> [CHALLENGE] How would you summarize the passage on India's Cold Start doctrine in two sentences?

begin TEXT SEGMENT

The Indian government and military are united in publicly stating Cold Start doesn't exist, but the ongoing rearmament of the Indian Armed Forces and current military exercises by the Indian Army seem to indicate otherwise.

India claims that what it does have is what it calls a "Pro-Active Conventional War Strategy," which some observers insist is Cold Start by another name.

"(The) essential risk (of the Cold Start doctrine) is that of triggering a nuclear exchange," said Rahul Bhonsle, a retired Indian Army brigadier general who is now a defense analyst.

Other military analysts labeled Cold Start as a destabilizing doctrine by its very nature since it unrealistically assumes India can invade Pakistan without triggering a nuclear war.

The Cold Start Doctrine essentially prepares for the next war against Pakistan, which will emerge on short notice; will be of short duration and will be fought at high tempo and intensity.

"The doctrine would mean combined operations by air, land and sea forces, which will require greater coordination," said Nitin Mehta, an Indian defense analyst.

If Cold Start does become doctrine, it means India will have to acquire specialized weapons and equipment to realize its goals of a blitzkrieg campaign. India already has the nuclear bombs and missiles needed to fight a nuclear war.

India on Dec. 26 conducted a fourth successful test of its Agni-V intercontinental ballistic missile (ICBM), a road mobile, canister-launched weapon capable of delivering its payload of nuclear MIRVs (multiple independently targetable re-entry vehicles) to targets anywhere in China and Pakistan.

Indian military analysts believe Cold Start's emphasis on a blitzkrieg will mean the Indian Army will have to fight a network-centric warfare for which it is neither equipped nor trained.

The army will also need more armored vehicles (tanks, armored personnel carriers and self-propelled guns), and will also have to upgrade its intelligence, surveillance and reconnaissance capabilities along the LoC.

In all, these changes will require massive investments of money, resources, personnel and time.

Newly-appointed Chief of Army Staff (COAS) Lt. Gen. Bipin Rawat early this year said the Indian Army is prepared to simultaneously fight a two-front war against Pakistan and China, a statement that left some Indian military observers shaking their heads in incredulity.

"As far as armed forces are concerned, we are tasked to be prepared for a two-front war and I think we are capable of carrying out our task in whatever manner that we may be asked to do by the political hierarchy," said Gen. Rawat.

end TEXT SEGMENT
begin DATA SHOWN

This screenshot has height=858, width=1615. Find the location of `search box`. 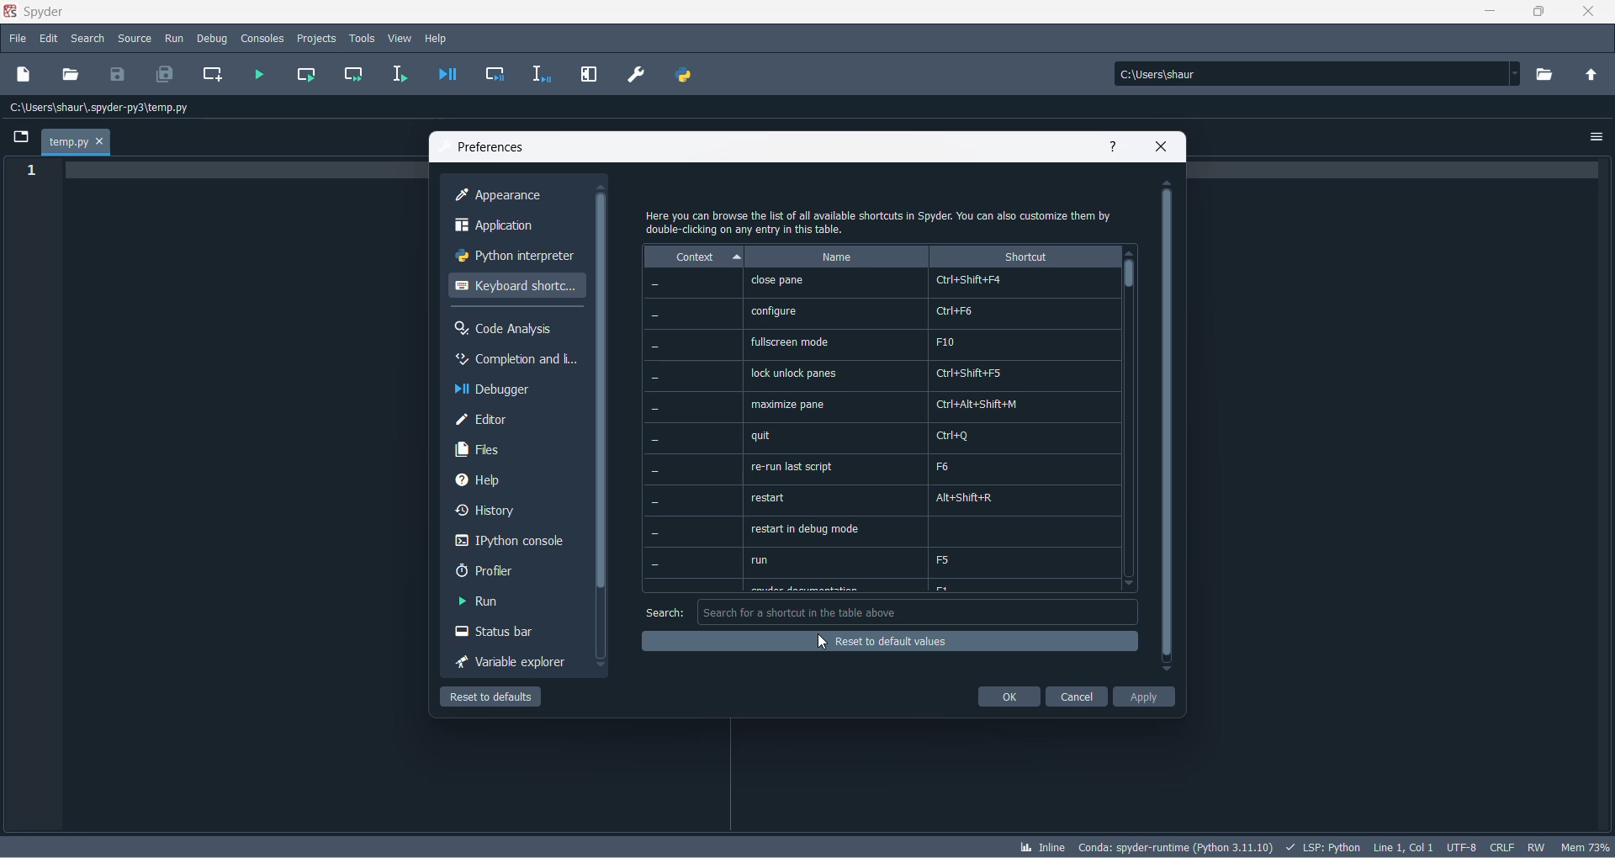

search box is located at coordinates (917, 613).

end DATA SHOWN

> [SOLUTION TO THE EXERCISE] India's government and military publicly deny that Cold Start exists, but the ongoing rearmament of the Indian Armed Forces and the Indian Army's current exercises suggest otherwise, and analysts warn that a doctrine built for a short, high-intensity war against Pakistan risks triggering a nuclear exchange. Carrying it out would require specialized weapons, more armored vehicles, upgraded intelligence, surveillance and reconnaissance along the LoC, and massive investments of money, resources, personnel and time.